The trip eastward took 65.4 hours with 41.2 flight hours, whereas the westward trip (taken a week later) took 80.3 hours with 48.6 flight hours. The comparison with the special theory of relativity is complicated by the rotation of the Earth (i.e., Coriolis effect) and by a gravitational effect from the general theory of relativity. Table 2.1 shows the predictions and measurements report by Hafele & Keating.

Table 2.1 Actual relativistic predictions and experimental observations for the time differences (Hefele & Keating 1972a; 1972b).#

Travel

Predicted (\({\rm ns}\))

Observed (\({\rm ns}\))

Eastward

\(-40 \pm 23\)

\(-59 \pm 10\)

Westward

\(275 \pm 21\)

\(273 \pm 7\)

A negative time indicates that the time on the moving clock is less than the reference clock. The moving clocks lost time (i.e., ran slower) during the eastward trip, but gained time (i.e., ran faster) during the westward trip. The special theory of relativity is verified with the experimental uncertainties.

Exercise 2.4

In 1985, Challenger flew a cesium clock and compared its time with a fixed clock left on Earth. The shuttle orbited at approximately 330 km above Earth’s surface.

(a) Calculate the expected time lost per second for the moving clock and compare with the measured result of \(-295.02 \pm 0.29\ {\rm ps/s}\), which includes a predicted effect due to general relativity of \(35.0 \pm 0.06\ {\rm ps/s}\).

This is a straightforward application of the time dilation effect after making some simplifying assumptions. These are necessary because the space shuttle is moving in a noninertial system (orbiting around Earth). We assume that the space shuttle travels in a straight line with respect to Earth and the two events in the calculations are the shuttle passing the launch and landing points. We are not including the effects of general relativity.

We can calculate the orbital speed of the shuttle with respect to Earth’s surface (ignoring Earth’s rotation), which allows us to determine the relativistic factor \(\gamma\). The shuttle’s velocity \(v\) is much less than the speed of light \(c\) and thus, we expect that \(\gamma \approx 1\). However, we must not round because that would remove the small effect that we are trying to determine.
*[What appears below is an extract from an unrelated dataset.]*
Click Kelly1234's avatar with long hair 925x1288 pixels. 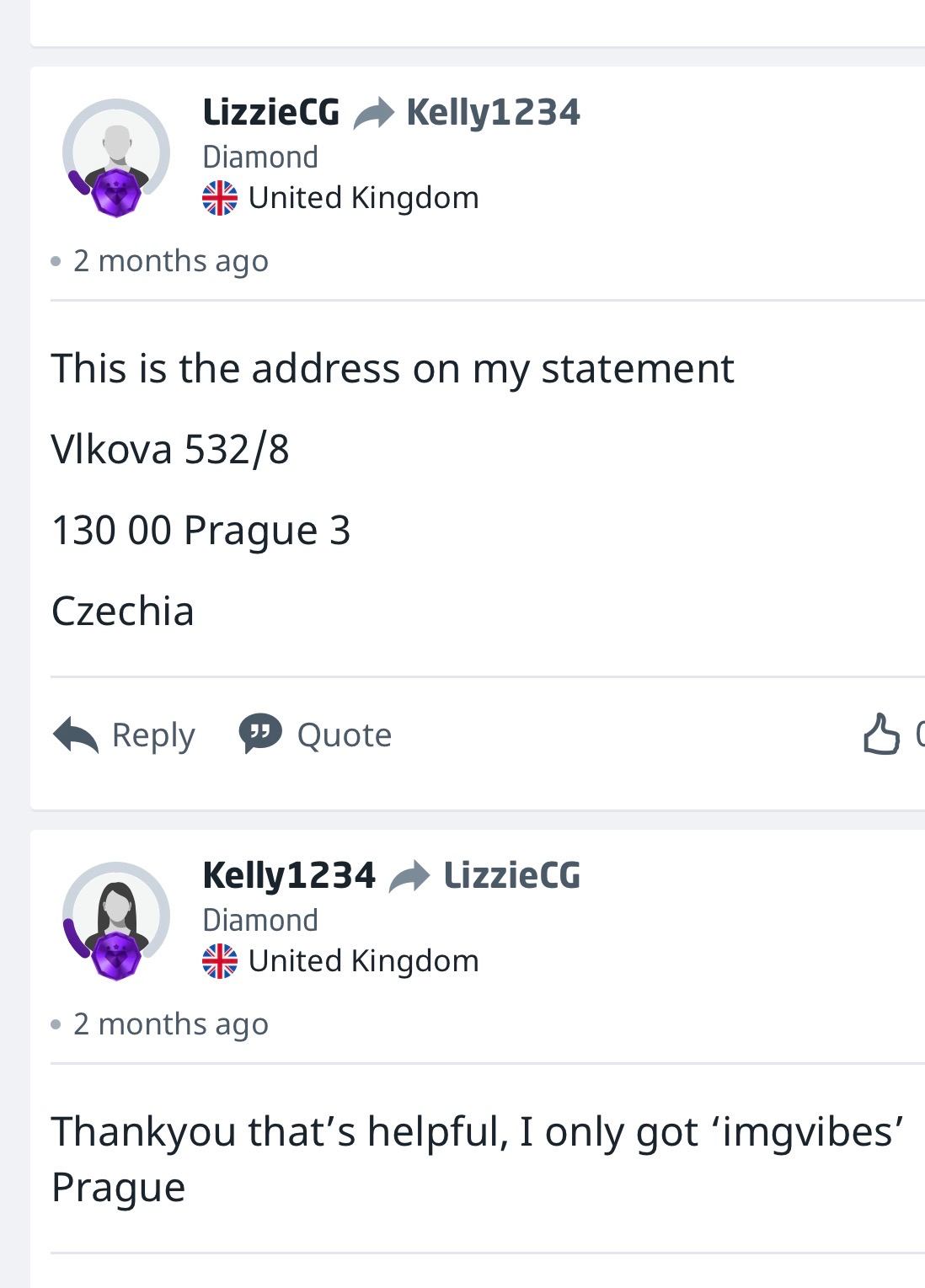pos(117,911)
We let \(T\) be the time measured by the clock fixed on Earth, and then we determine the proper time \(T_o^\prime\) measured by the clock in the space shuttle (Eqn. (2.15)). The time difference is

\[ \Delta T = T-T_o^\prime = T-\frac{T}{\gamma} = T\left(1-\frac{1}{\gamma}\right). \]

The time lost per second is the ratio of the time difference with the time measured by the clock fixed on Earth. This gives,

\[ \frac{\Delta T}{T} = \frac{\gamma-1}{\gamma} = 3.3092 \times 10^{-10} = 330.92\ {\rm ps/s}.\]
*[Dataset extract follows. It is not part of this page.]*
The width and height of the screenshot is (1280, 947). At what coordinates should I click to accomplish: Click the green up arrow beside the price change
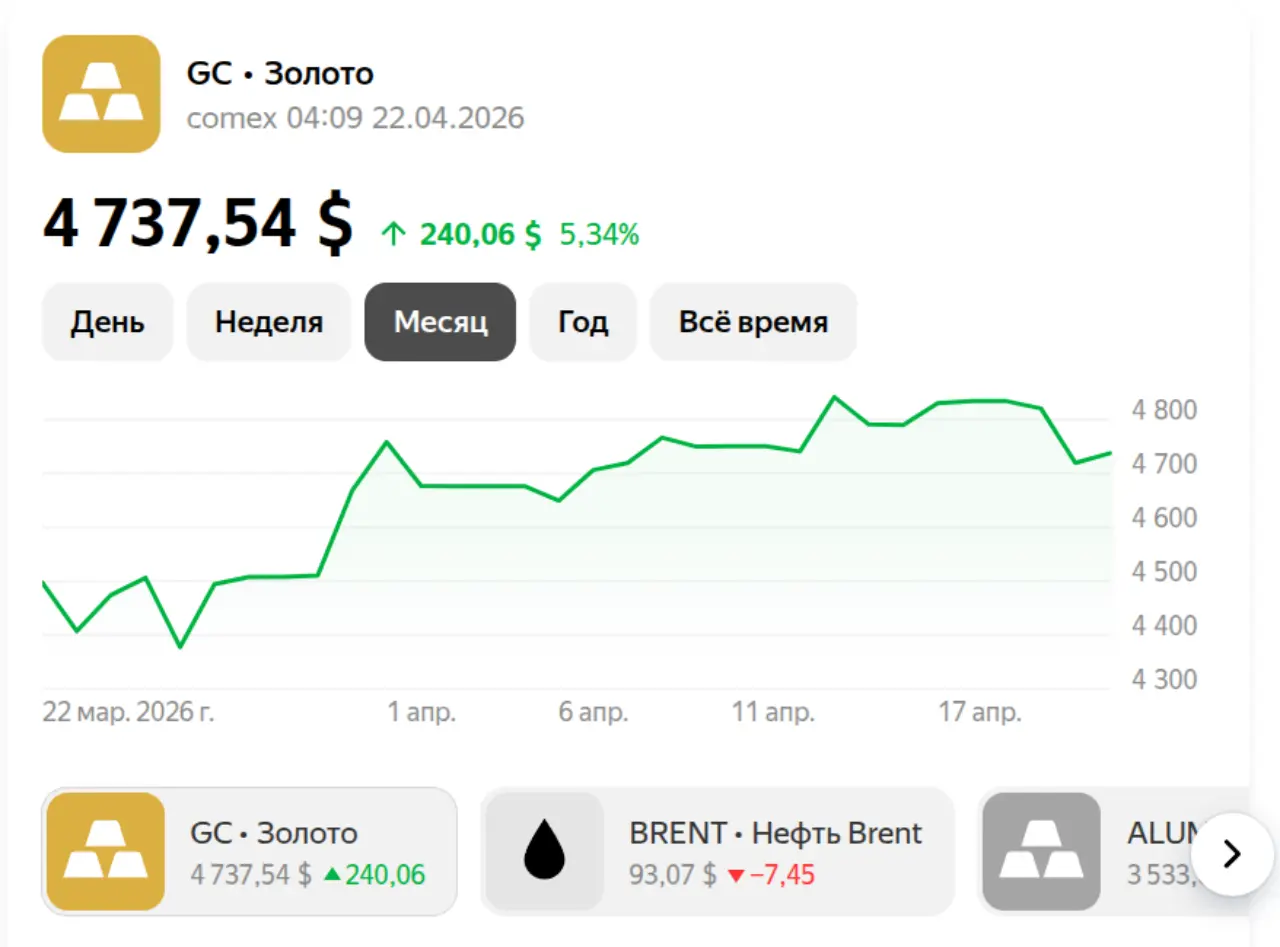392,234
In this case \(\Delta T\) is positive, which indicates that the space shuttle clock lost this fraction of time. The moving clock lost \(330.92\ {\rm ps}\) for each second of motion. The total measured result was a loss of \(295.02 \pm 0.29\ {\rm ps/s}\), but we must add the general relativity prediction to the measured value to obtain the result due only to special relativity. The measured special relativity result is \(330.02\ {\rm ps/s}\), which differs from our estimate by only \(0.27\%\)!

(b) How much time would the clock lose due to special relativity alone during the entire shuttle flight that lasted 7 days?
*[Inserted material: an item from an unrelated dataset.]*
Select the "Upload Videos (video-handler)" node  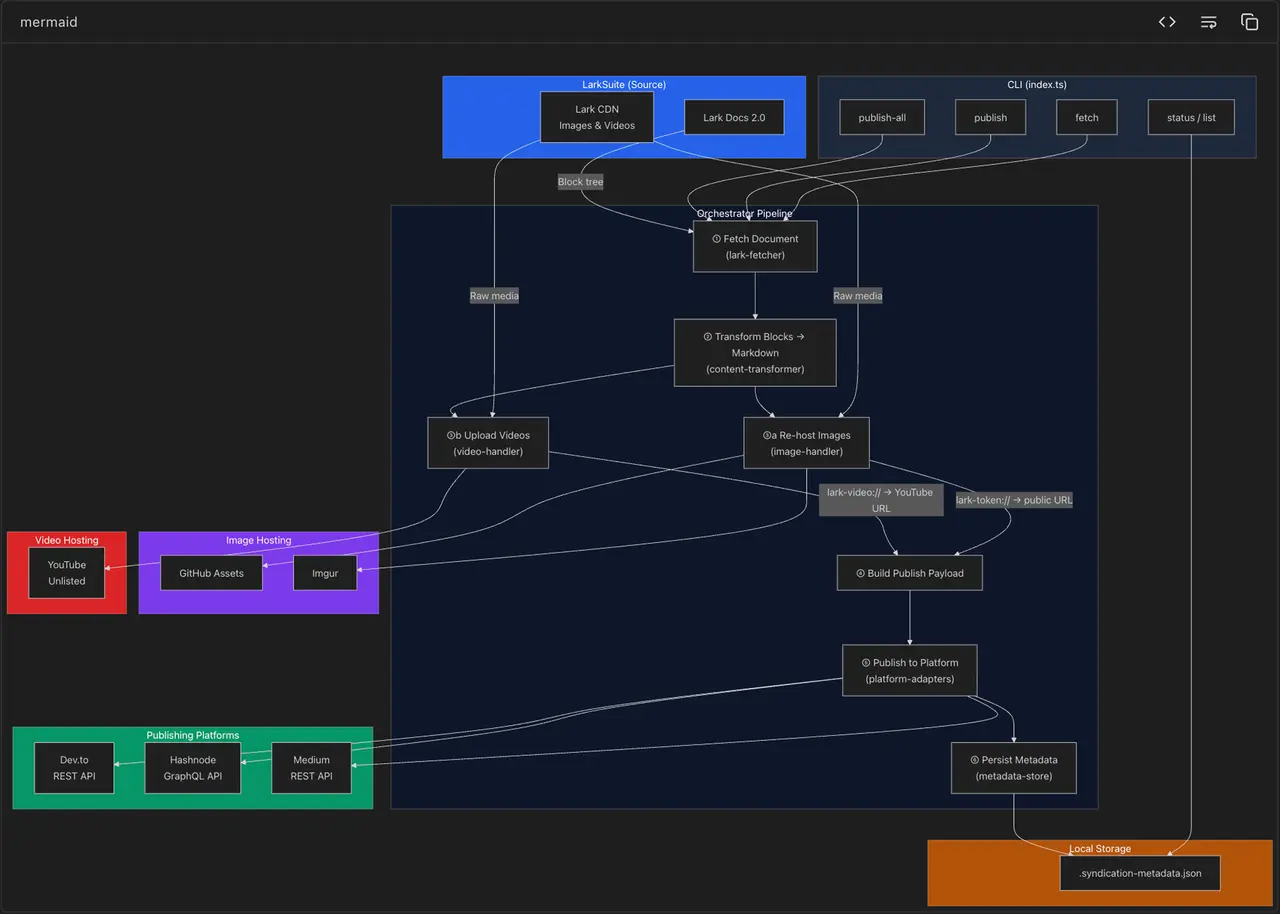(x=487, y=442)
The total time of the seven-day mission was \(6.048 \times 10^5\ {\rm s}\) and the total time difference between the clock is

\[ \frac{\Delta T}{T} \times t_{mission} = (3.3092 \times 10^{-10}) \times (6.048 \times 10^5\ \text{s}) = 2 \times 10^{-4}\ {\rm s} = 0.2\ {\rm ms},\]

which is easily detected by cesium clocks.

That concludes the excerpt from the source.